Insight into the Phosphorescent Process of Cyclometalated Ir(III) Complexes: Combination of the Substituents on Primary and Ancillary Ligands Controls the Emission Rule and Quantum Yield

Rare high-efficiency deep blue organometallic phosphors are one of the major roadblocks to develop the white organic light-emitting diodes (OLEDs). In this article, the phosphorescent properties of four potential blue emitting cyclometalated (C boolean AND N) Ir(III) complexes (two experimental reported and two theoretical novel designed) are investigated by the density functional theory/time-dependent density functional theory (DFT/TDDFT) method to explore the cooperative effect of the electron-withdrawing substituent on the primary ligand associated with different ancillary ligands. The origins of emission are identified by means of DFT and TDDFT calculations including spin orbit coupling (SOC).
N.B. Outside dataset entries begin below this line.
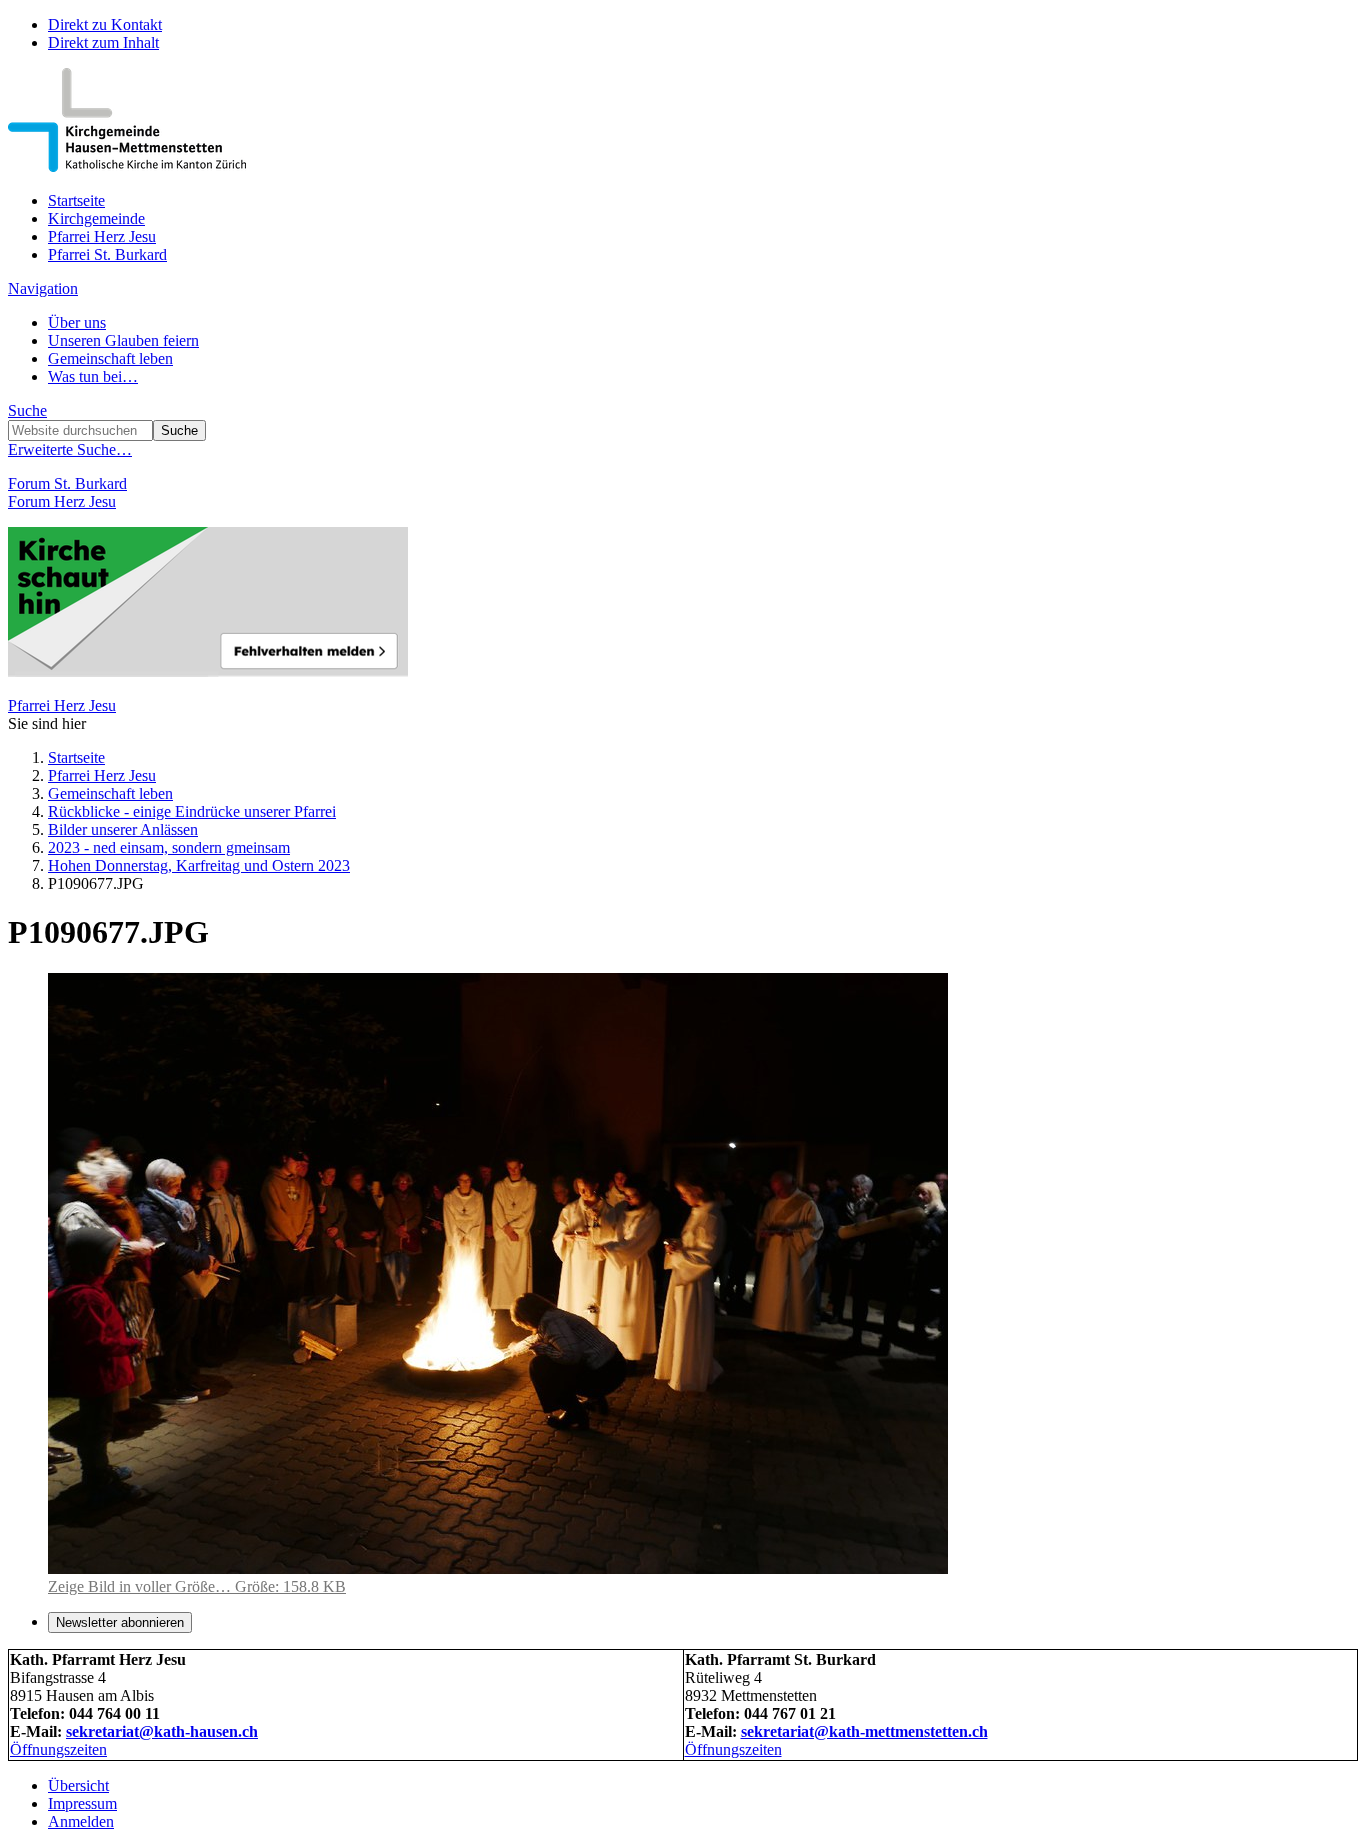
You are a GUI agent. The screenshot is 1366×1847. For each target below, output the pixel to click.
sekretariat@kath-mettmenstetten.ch (864, 1731)
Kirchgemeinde (96, 218)
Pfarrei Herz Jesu (102, 236)
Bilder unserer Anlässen (123, 829)
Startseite (76, 200)
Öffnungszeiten (58, 1749)
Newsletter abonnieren (120, 1622)
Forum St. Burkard (67, 483)
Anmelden (81, 1821)
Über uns (77, 322)
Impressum (82, 1803)
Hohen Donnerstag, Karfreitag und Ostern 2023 (199, 865)
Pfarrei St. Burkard (107, 254)
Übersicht (78, 1785)
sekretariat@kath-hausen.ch (162, 1731)
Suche (27, 410)
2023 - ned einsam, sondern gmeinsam (169, 847)
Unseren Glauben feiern (123, 340)
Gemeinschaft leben (110, 358)
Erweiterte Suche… (70, 449)
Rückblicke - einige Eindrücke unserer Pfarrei (192, 811)
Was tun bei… (93, 376)
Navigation (43, 288)
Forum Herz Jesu (62, 501)
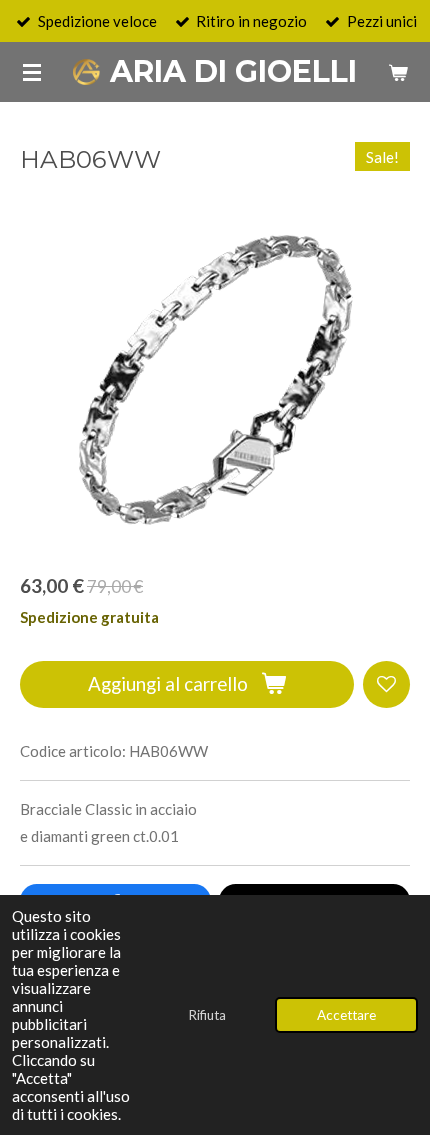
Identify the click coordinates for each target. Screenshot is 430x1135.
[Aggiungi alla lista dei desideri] (386, 684)
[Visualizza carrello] (398, 72)
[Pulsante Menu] (32, 72)
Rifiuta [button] (207, 1015)
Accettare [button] (346, 1015)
The theoretical results indicate that emissions from the higher lying triplet state also have a contribution. The radiative rate constant (k(r)) is quantitatively determined. To further elucidate the phosphorescent decay process, the SOC matrix elements, singlet triplet splitting energies, and transition dipole moments are calculated to evaluate the radiative process. Both the temperature-independent and temperature-dependent nonradiative decay processes are considered. The calculated results testify that the incorporation of the electron-withdrawing group heptafluoropropyl (HFP) is not insurance to improve the quantum yield. The substituents on the primary ligand should be combined with the suitable ancillary ligand to enhance the quantum yield.